**Brief:**
The lines to be copied are those below that contain "chart".

+--

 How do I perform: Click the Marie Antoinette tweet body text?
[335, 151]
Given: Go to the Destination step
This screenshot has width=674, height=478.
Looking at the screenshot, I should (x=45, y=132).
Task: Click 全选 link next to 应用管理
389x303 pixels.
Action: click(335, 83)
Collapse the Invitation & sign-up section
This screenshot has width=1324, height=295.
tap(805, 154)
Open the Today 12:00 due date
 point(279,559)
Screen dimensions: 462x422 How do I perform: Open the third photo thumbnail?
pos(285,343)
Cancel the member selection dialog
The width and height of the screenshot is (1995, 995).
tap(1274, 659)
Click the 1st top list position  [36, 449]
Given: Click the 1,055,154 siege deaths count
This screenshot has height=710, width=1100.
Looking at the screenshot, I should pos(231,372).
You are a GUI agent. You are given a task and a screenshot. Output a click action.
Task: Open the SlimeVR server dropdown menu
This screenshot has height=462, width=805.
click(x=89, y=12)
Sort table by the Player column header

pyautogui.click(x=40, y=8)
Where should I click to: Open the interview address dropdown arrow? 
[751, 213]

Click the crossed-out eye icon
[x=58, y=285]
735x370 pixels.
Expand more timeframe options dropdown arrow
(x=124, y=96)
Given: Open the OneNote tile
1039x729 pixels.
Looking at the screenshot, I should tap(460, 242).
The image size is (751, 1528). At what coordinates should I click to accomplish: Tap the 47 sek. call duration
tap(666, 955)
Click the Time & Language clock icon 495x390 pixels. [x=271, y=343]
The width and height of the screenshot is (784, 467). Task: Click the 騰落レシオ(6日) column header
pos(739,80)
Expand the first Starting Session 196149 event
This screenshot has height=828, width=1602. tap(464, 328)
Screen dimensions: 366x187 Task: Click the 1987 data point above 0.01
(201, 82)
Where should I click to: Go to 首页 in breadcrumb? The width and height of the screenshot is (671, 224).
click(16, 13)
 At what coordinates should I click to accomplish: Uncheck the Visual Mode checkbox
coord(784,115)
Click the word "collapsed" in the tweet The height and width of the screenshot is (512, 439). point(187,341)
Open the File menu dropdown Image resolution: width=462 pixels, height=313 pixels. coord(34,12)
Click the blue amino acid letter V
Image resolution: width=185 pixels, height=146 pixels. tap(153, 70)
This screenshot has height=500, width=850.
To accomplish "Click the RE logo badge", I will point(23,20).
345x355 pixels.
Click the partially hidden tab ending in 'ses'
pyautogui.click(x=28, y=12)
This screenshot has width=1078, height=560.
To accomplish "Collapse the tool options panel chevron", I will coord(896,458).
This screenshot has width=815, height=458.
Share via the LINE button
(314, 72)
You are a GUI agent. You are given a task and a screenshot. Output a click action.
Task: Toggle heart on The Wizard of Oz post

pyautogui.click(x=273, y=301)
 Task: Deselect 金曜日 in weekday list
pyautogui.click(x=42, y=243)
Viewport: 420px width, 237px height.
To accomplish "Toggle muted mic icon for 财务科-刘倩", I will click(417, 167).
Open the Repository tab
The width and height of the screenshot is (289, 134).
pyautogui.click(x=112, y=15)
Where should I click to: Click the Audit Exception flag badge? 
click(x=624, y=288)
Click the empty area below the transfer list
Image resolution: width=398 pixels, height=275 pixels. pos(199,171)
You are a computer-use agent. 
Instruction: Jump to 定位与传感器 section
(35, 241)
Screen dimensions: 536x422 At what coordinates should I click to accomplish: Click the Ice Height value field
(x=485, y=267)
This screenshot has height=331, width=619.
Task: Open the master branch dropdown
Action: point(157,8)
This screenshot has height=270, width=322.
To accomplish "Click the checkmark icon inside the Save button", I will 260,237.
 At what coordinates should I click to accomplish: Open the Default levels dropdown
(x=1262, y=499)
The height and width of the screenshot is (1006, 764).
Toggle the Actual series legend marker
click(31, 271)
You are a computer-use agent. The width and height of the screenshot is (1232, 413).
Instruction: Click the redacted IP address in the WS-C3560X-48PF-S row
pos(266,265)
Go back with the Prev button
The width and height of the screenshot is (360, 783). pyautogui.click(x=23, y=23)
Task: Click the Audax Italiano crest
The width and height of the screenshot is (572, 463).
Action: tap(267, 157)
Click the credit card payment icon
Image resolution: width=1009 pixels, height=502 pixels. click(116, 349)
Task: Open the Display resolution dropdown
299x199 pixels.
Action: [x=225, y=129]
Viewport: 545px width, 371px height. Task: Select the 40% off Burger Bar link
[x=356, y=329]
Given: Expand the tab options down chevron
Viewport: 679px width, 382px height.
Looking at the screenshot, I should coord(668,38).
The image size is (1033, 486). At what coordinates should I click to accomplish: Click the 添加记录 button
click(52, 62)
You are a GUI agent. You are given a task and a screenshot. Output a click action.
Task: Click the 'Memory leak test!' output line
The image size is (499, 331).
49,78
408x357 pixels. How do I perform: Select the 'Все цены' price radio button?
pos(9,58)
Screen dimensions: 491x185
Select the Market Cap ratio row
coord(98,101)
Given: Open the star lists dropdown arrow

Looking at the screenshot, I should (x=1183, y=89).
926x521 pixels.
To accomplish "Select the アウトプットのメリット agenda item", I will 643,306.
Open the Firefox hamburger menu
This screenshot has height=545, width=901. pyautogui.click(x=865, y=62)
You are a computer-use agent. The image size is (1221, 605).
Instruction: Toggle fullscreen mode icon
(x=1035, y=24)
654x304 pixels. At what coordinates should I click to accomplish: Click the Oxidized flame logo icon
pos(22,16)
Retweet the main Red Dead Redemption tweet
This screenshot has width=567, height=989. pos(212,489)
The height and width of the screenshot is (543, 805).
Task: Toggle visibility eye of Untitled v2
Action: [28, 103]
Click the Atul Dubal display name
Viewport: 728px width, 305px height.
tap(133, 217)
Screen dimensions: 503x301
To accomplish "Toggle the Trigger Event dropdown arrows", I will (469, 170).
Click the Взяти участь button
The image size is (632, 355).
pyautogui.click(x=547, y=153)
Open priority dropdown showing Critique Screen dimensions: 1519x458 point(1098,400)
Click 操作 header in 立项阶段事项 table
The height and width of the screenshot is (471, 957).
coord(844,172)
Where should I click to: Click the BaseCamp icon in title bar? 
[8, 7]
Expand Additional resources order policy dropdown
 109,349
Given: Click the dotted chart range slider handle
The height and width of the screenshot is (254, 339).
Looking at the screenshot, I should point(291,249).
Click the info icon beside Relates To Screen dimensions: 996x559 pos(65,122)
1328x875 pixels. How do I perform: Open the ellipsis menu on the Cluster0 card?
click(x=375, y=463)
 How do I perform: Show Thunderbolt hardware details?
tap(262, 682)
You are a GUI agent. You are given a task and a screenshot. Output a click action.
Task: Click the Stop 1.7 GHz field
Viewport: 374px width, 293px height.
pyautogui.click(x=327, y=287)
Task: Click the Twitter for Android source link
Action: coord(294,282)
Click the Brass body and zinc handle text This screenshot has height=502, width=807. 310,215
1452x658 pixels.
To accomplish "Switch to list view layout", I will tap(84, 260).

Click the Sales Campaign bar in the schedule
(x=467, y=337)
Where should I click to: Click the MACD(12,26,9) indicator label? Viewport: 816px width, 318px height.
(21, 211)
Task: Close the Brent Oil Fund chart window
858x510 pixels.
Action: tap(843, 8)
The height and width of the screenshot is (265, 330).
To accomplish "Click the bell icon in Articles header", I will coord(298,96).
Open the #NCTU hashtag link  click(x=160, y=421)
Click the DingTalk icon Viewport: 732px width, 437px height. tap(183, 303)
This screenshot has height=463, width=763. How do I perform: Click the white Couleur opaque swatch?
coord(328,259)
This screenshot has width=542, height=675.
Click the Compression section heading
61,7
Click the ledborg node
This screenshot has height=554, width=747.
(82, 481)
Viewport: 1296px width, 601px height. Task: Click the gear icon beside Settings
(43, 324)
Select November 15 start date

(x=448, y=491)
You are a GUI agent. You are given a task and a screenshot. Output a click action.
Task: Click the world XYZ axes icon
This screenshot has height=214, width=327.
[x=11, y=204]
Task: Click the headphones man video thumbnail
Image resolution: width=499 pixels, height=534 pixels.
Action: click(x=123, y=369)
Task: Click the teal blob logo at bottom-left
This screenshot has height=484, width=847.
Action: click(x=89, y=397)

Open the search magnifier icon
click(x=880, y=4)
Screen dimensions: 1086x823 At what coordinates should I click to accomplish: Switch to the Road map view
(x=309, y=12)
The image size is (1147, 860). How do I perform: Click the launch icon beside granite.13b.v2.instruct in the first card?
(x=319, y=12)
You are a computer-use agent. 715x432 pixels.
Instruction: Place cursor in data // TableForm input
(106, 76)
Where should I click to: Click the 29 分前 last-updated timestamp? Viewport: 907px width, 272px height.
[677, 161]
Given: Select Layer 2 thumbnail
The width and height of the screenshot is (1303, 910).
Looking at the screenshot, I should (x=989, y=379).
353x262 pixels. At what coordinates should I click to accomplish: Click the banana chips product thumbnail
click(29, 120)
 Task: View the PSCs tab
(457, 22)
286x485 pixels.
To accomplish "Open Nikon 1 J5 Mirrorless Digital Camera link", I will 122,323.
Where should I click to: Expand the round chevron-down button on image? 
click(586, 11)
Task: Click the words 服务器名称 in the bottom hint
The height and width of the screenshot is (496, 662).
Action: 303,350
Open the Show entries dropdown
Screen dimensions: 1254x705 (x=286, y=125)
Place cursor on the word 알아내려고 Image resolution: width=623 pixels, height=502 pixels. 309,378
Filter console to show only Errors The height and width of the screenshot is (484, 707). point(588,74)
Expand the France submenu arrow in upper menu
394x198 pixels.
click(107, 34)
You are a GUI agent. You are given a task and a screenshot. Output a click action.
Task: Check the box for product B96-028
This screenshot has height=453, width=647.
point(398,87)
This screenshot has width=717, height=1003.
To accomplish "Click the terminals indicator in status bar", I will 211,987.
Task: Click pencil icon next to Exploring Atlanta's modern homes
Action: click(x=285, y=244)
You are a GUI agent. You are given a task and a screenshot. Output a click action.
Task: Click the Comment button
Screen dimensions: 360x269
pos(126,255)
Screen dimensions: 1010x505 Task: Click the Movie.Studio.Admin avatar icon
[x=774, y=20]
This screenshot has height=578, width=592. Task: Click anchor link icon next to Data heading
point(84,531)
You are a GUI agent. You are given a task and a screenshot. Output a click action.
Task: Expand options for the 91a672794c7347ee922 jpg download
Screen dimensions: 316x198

+--

**Task solution:**
Given: Click the dotted chart range slider handle
Task: Close the Brent Oil Fund chart window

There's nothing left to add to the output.